= The Cuisines of Mexico =

Cookbook by Diana Kennedy

The Cuisines of Mexico is the first of Diana Kennedy's nine cookbooks, credited with introducing Americans to Mexican food beyond Tex-Mex.

==Background to the book==
The book was the result of Kennedy’s love of Mexican food, which she discovered when she moved to Mexico City to live with her husband, New York Times reporter Paul P. Kennedy, in 1957. The couple moved to New York City by the end of 1965, with Paul dying in 1967 of cancer.

To make a living, Kennedy began teaching Mexican cooking classes in her Upper West Side apartment, with the cuisine quite novel at the time. Although New York Times food writer Craig Claiborne once mentioned to her that she should write a Mexican cookbook and encouraged her cooking classes. The book began to come together after then-poetry editor at Harper and Row Fran McCullough took one of her classes and offered to be her editor. The two would eventually work on Kennedy’s first five cookbooks. Although Kennedy had been collecting recipes since her time in Mexico City, she decided to go to Mexico to do further research.
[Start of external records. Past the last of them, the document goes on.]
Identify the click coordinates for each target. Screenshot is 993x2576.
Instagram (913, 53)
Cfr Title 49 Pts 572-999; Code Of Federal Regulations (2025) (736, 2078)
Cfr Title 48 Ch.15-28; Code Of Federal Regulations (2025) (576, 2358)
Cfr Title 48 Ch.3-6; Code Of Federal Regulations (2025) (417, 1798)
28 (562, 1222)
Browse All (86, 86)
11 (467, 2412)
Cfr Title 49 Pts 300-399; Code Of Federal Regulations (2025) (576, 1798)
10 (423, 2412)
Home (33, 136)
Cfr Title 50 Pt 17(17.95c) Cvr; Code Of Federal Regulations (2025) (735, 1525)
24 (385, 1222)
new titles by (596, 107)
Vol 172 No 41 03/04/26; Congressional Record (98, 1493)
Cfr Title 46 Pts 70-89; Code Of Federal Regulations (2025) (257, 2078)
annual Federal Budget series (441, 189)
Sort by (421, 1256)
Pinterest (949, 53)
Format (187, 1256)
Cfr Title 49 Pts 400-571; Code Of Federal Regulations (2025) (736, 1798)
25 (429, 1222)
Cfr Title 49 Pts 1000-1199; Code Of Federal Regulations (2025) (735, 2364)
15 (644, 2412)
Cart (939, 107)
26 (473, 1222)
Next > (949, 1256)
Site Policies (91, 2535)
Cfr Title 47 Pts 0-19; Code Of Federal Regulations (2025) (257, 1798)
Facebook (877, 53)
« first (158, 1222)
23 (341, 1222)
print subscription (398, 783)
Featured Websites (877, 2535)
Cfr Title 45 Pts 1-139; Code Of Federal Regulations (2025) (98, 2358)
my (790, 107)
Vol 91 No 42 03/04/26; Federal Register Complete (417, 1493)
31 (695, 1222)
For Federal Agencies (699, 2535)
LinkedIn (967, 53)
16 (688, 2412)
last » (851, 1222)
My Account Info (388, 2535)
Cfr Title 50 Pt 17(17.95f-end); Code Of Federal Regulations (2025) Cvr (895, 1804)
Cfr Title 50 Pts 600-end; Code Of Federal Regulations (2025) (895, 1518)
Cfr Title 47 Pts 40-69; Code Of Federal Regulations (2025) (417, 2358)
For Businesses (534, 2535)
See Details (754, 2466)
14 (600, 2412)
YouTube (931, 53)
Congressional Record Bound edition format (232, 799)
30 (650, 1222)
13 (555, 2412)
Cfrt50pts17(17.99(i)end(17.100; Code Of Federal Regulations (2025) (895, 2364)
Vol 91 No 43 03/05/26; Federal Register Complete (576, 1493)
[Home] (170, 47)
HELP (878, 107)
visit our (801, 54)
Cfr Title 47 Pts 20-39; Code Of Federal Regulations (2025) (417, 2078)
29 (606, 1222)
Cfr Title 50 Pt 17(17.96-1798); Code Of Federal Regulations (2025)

This research, she believed, was what separated her from other cookbook writers in that she has taken the time and effort to explore Mexico and do field research on how the cuisine varies.

Kennedy did not have any prior writing experience before the book, but after several rewrites, she published The Cuisines of Mexico in 1972. This book became a best-seller and is still one of the most authoritative single volumes on Mexican cooking.

==Impact==
It began to change Americans' understanding of Mexican food, expanding it beyond Tex-Mex into the various regional cuisines and dishes, and is the basis of establishing authentic Mexican food in the United States. The contents of this book along with two that followed, The Tortilla Book and Mexican Regional Cooking, were compiled in 2000 into The Essential Cuisines of Mexico. However, this compilation took out many of the original book's stories and photographs. The 1986 revision of the original book was re-printed and is still available.

Kennedy's exhaustive research is highly valued in Mexico, but in the US, critics frequently claimed it was inappropriate for a non-Mexican woman to become a leading authority on traditional Mexican foodways.